── TRECHO DA PÁGINA

Um livro que elevou as aspirações humanas a altos cumes de beleza e profusão de desejos! Fausto/Goethe tudo quer, tudo prova... Quantas sedes!... Quantos sonhos!... Utilizando uma belíssima metáfora de Nietzsche, Fausto é o "rio do ser".

Fausto/Goethe é um dos fundadores do modernidade haja vista que tentando gerenciar e modificar o "seu" velho mundo (medieval), o personagem Fausto vivência as tensões espirituais e as rupturas históricas que irão culminar numa nova ordem sócio-economica. Desse modo, ele vislumbra um novo mundo: o mundo burguês. Como acrescentou Marshall Berman em Tudo O Que É Sólido Desmancha No Ar - A Aventura da Modernidade: "Fausto participa de (e ajuda a criar) uma cultura que abriu uma amplitude e profundidade de desejos e sonhos humanos que se situam muito além das fronteiras clássicas e medievais." Não por acaso, Puchkin se referia a Fausto como a "Ilíada da vida moderna".


Werther visita a Grécia...

"Assim seja Goethe: nossa sede de plenitude da inteligência, de olhar universal e de produção feliz. Ele representa, Senhores Humanos, uma das nossas melhores tentativas de tornarmos-nos semelhantes aos deuses."
(Paul Valéry)

"Ah! Vivem em meu peito duas almas!"
(Goethe. 'Fausto')

A crítica literária, tradicionalmente, divide de modo arbitrário a vida de Goethe em dois períodos distintos e antagônicos: O jovem Goethe pré-romantico e o velho Goethe neoclacissita. Tal didatismo é simplicista e empolbrecedor da grandeza e amplitude do gênio de Goethe uma vez que só se limita a enxergar no último Goethe uma figura de calma olímpica dotada de um "soberbo autocentrismo", - um homem alquebrado pelo destino e enrijecido pelo tempo. Eis uma visão completamente anacrônica e indigna do autor de Fausto. Argutamente afirmou o grande Erich Auerbach em Mimesis: "É completamente tolo desejar que Goethe tivesse sido diferente do que foi; os seus instintos, as suas inclinações, a posição social que alcançou, os limites que impôs à sua atividade, fazem parte dele; de nada disso pode-se prescindir, sem destruir o conjunto."

────
── DADOS ARMAZENADOS

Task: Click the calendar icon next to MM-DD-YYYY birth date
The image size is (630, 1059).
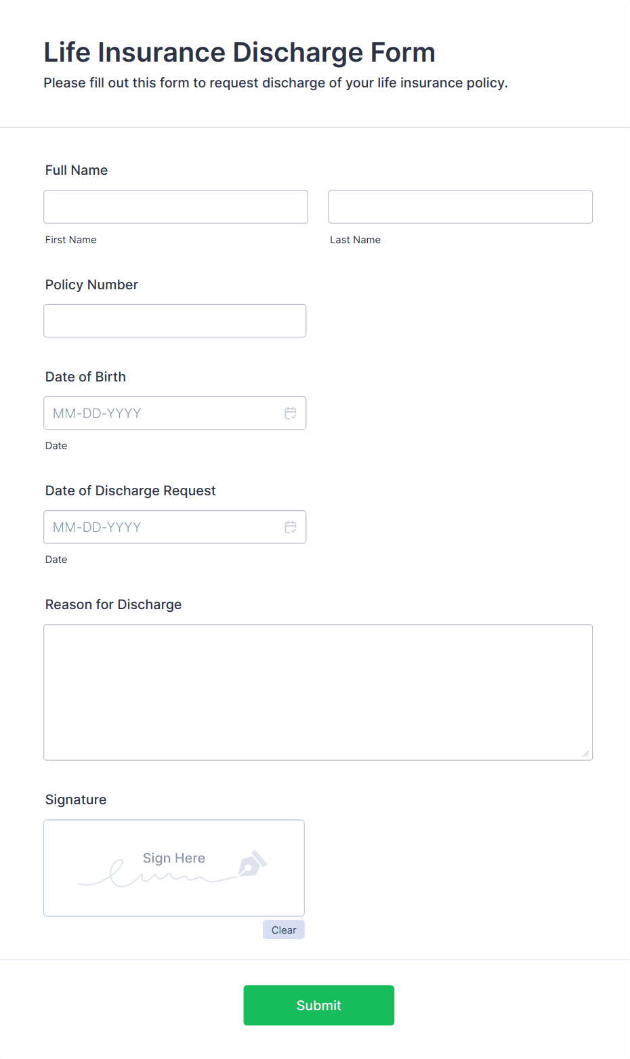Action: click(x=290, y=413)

────
── DADOS ARMAZENADOS

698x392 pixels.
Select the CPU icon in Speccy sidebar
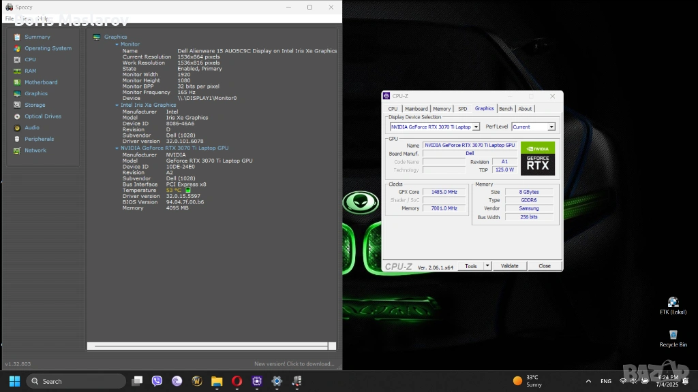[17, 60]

────
── DADOS ARMAZENADOS

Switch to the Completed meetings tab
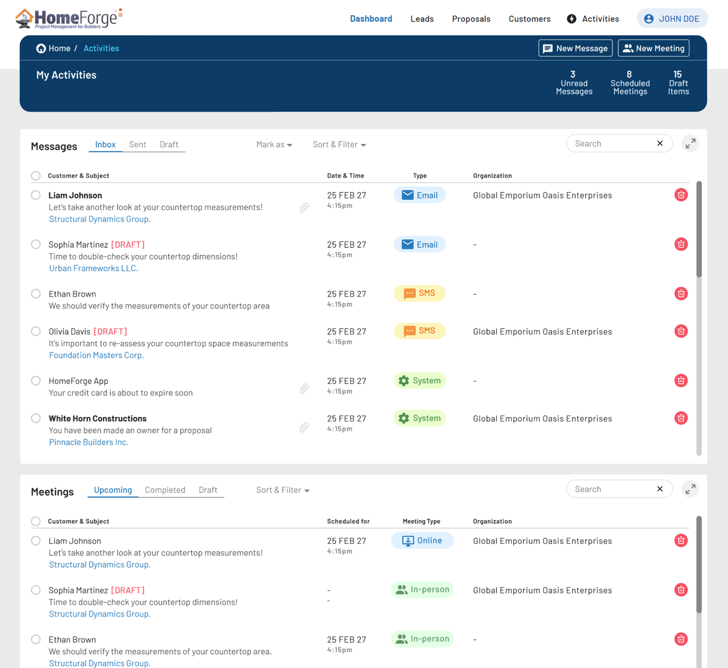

────

**TAREFAS DO EXERCÍCIO**:
a) Por favor, reescreva o trecho sobre Goethe entre "Werther visita a" e "(Goethe. 'Fausto')", inclusive, mudando "Grécia" para "Itália".
b) No trecho sobre Goethe, como Puchkin se referia a Fausto?
Os registros não têm nenhum papel nesta atividade.

**RESPOSTAS**:
a)
Werther visita a Itália...

"Assim seja Goethe: nossa sede de plenitude da inteligência, de olhar universal e de produção feliz. Ele representa, Senhores Humanos, uma das nossas melhores tentativas de tornarmos-nos semelhantes aos deuses."
(Paul Valéry)

"Ah! Vivem em meu peito duas almas!"
(Goethe. 'Fausto')

b) Como a "Ilíada da vida moderna".